しかし、(一)本件債権者東京信用保証協会は債務者兼所有者有限会社桑原商店(以下桑原商店という)の委託を受け、同会社の株式会社東京都民銀行(以下都民銀行という)に対する債務につき保証していたところ、昭和四五年七月三日債務者に代位して、その債務貸金残元本五九〇万円を弁済したことにより、債務者に対して求償権を取得するとともに、その求償権の範囲内で当然債権者たりし都民銀行に代位するのであり、その結果都民銀行の有した本件抵当権は当然本件債権者に移転し、債権者はその求償権を確保するためこの抵当権を実行しうることは明らかである。従つて本件競売は債権なくして行なわれるものと同じであるとする所論は理由がない。
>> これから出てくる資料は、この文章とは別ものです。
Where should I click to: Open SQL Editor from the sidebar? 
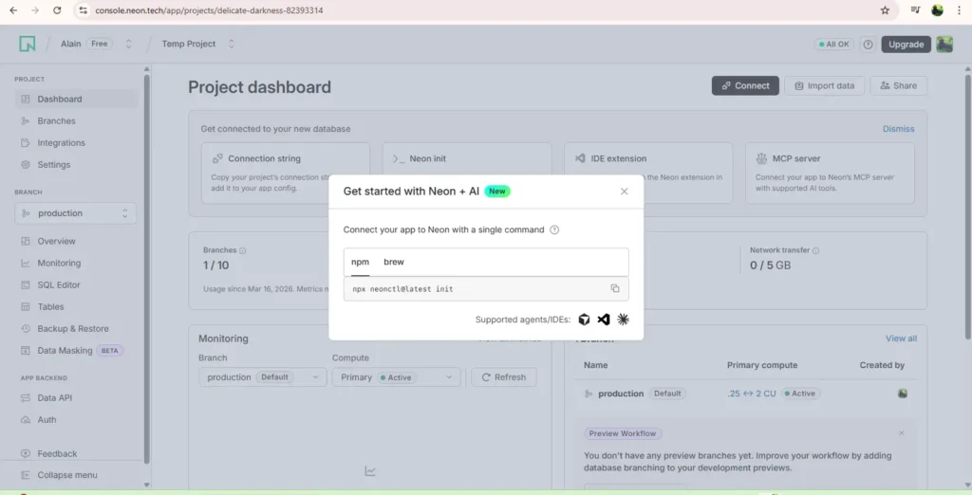(59, 284)
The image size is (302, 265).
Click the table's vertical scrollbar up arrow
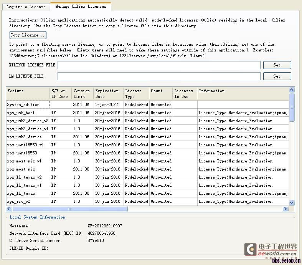292,90
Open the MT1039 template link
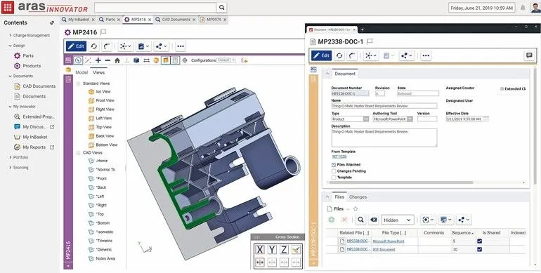Image resolution: width=541 pixels, height=273 pixels. (x=339, y=157)
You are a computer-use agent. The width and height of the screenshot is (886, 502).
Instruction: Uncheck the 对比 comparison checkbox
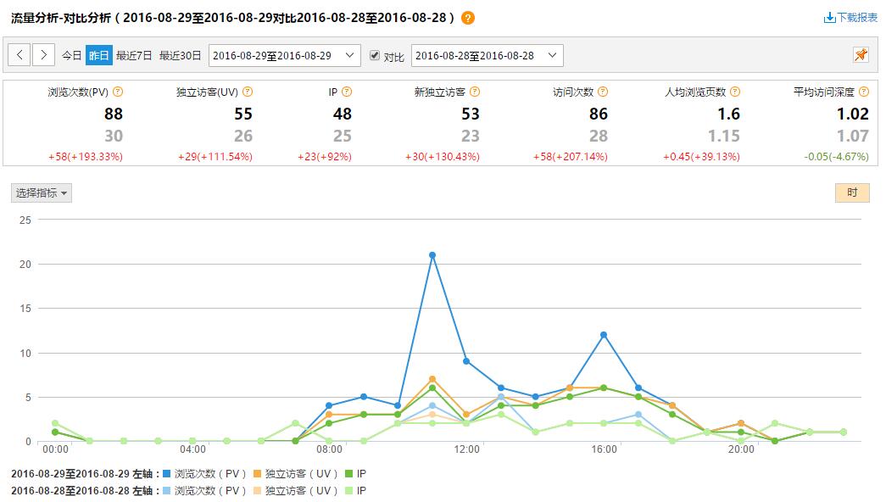click(x=376, y=55)
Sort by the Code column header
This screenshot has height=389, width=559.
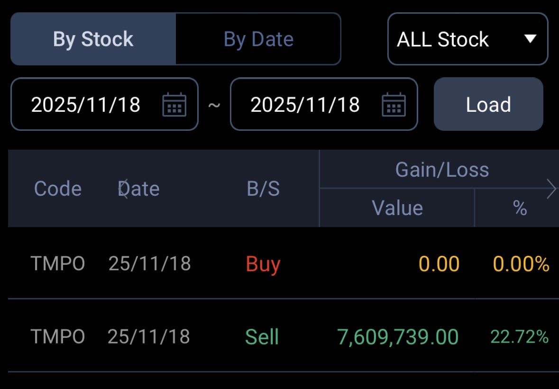[58, 189]
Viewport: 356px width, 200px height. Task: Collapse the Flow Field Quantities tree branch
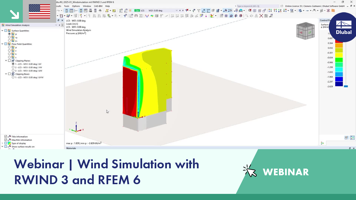(x=2, y=44)
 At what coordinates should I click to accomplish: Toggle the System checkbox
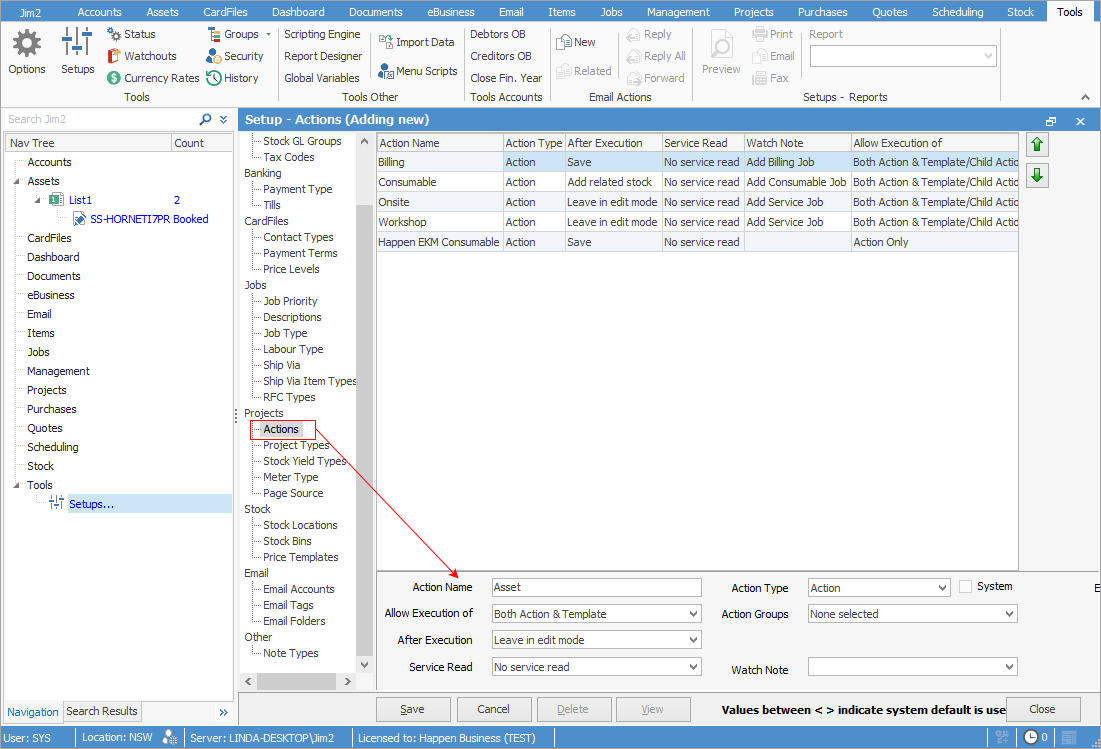pyautogui.click(x=965, y=587)
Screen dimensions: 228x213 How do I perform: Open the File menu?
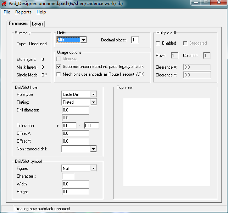tap(7, 12)
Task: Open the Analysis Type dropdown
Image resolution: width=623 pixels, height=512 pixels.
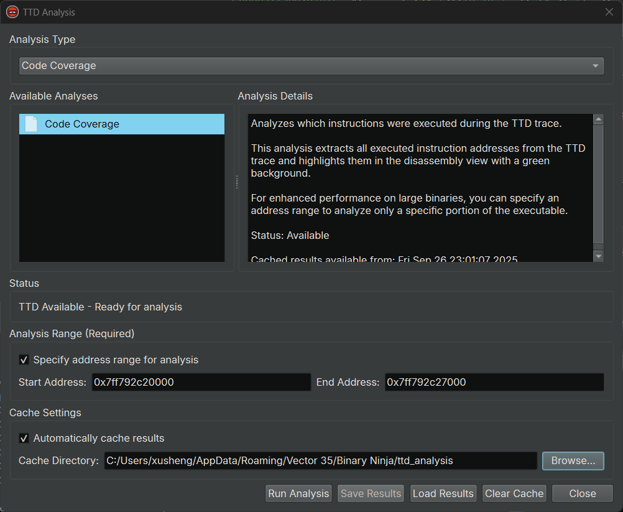Action: 311,65
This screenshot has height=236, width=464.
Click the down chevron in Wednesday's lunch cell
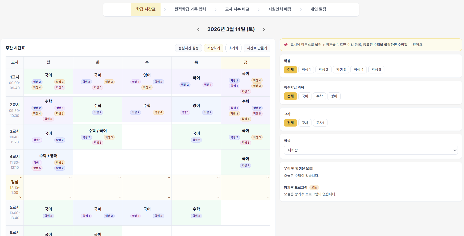[x=169, y=198]
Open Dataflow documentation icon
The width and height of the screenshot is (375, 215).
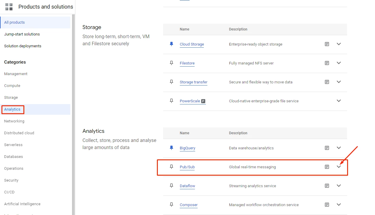point(327,186)
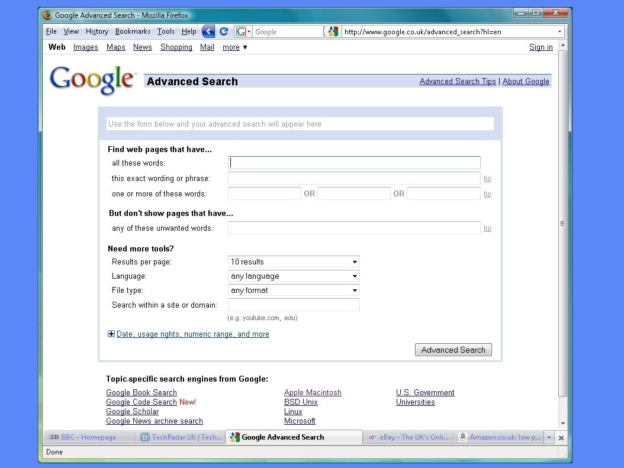Click the back navigation arrow
This screenshot has height=468, width=624.
coord(208,31)
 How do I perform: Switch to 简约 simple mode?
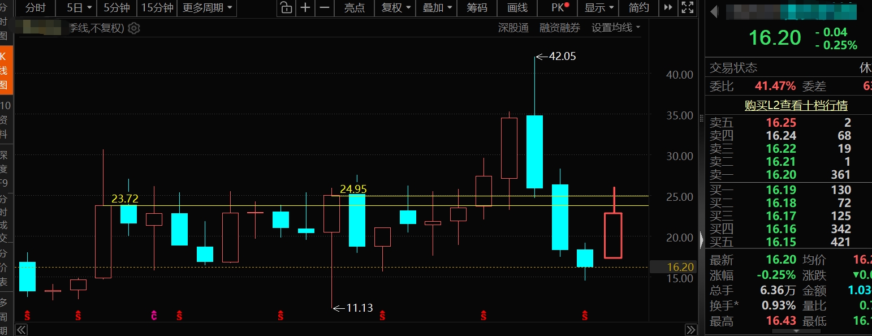639,7
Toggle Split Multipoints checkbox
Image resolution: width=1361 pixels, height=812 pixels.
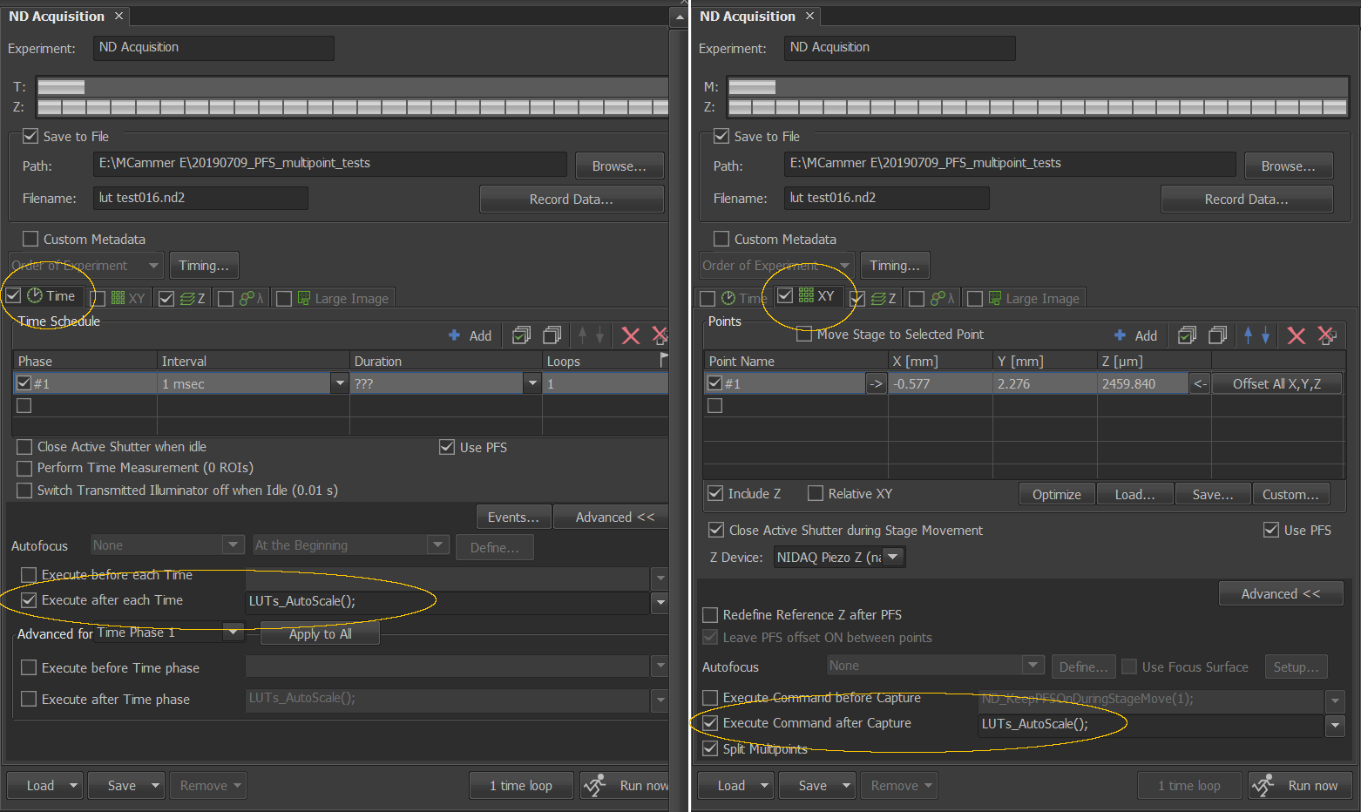click(x=710, y=748)
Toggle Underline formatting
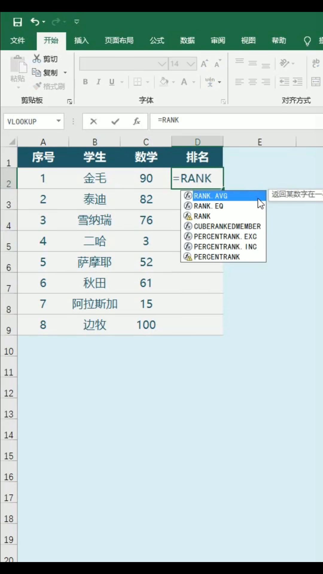The width and height of the screenshot is (323, 574). point(112,82)
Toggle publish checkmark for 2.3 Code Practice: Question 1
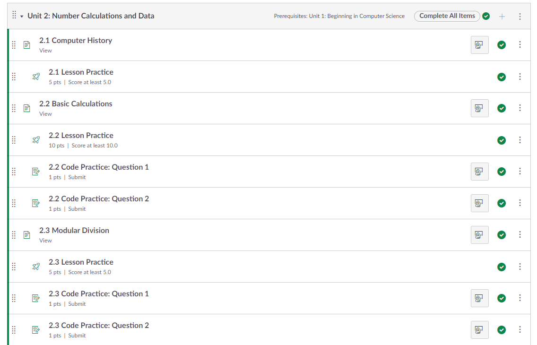537x345 pixels. pyautogui.click(x=502, y=298)
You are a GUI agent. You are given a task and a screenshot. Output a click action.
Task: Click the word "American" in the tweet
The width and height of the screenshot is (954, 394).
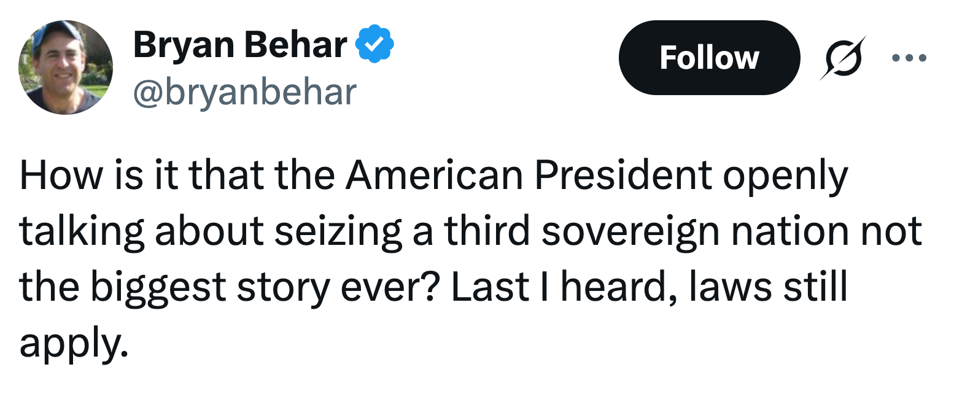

また(二)抗告人桑原は債務者たる桑原商店の連帯保証人であるから、これに対する競売期日の通知を缺く本件競売は違法であるというが、保証債務は主たる債務に附従するものであり、主たる債務者に対する履行の請求が保証人に対してもその効力を及ぼすとひとしく、抵当権実行における競売手続に参加させるためにする各期日の通知も主たる債務者に対してすれば、当然その通知の効力は保証人にも及ぶものと解すべきである。従つて保証人たる抗告人桑原に対する期日の通知がないことを理由として右競落を違法とすることはできない。その他記録を精査しても原決定にはこれを取り消すべきかしを発見することはできないから、本件抗告人桑原の抗告は理由のないものとして棄却すべきである。